# Porting drivers from Linux to FreeBSD



## Meroque (Dec 19, 2010)

Is possible to port drivers from kernel and packages from Linux to FreeBSD? Is it simple or hard?


----------



## graudeejs (Dec 19, 2010)

It is possible. It's hard to port drivers (lots of knowledge necessary), It might turn into like writing new driver based on code of linux driver

Software from Linux to FreeBSD is ported all the time
http://www.freebsd.org/doc/en_US.ISO8859-1/books/porters-handbook/


----------



## vermaden (Dec 19, 2010)

Meroque said:
			
		

> Is possible to port drivers from kernel and packages from Linux to FreeBSD? Is it simple or hard?

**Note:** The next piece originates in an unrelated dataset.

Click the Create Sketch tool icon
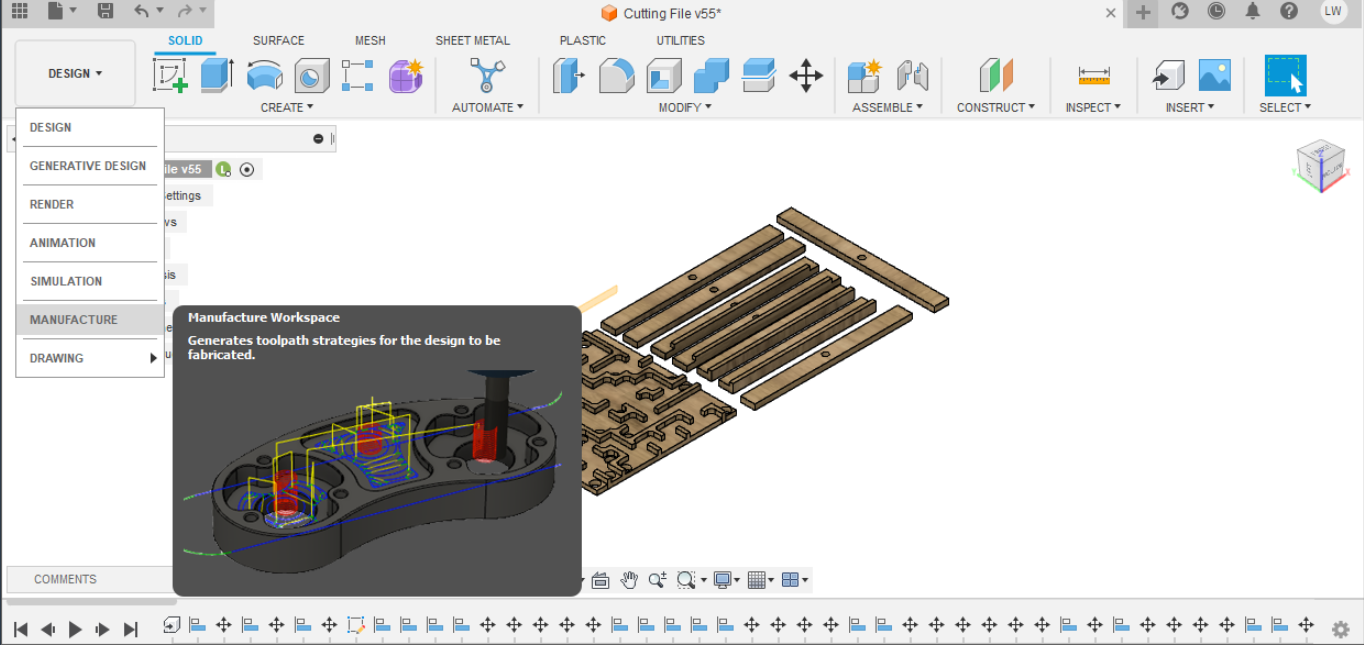coord(170,75)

Its as simple as putting a gearbox from Audi to BMW generally


----------



## SirDice (Dec 20, 2010)

Besides the obvious technical issues there's also a licensing issue. GPL code cannot get added to the base/kernel so the driver would be available only as a port. Unless of course you rewrite it from scratch and put it under the BSD license.


----------



## Bill Evans at Mariposa (Nov 19, 2017)

vermaden said:


> Its as simple as putting a gearbox from Audi to BMW generally


Oh, I am so going to steal this.


----------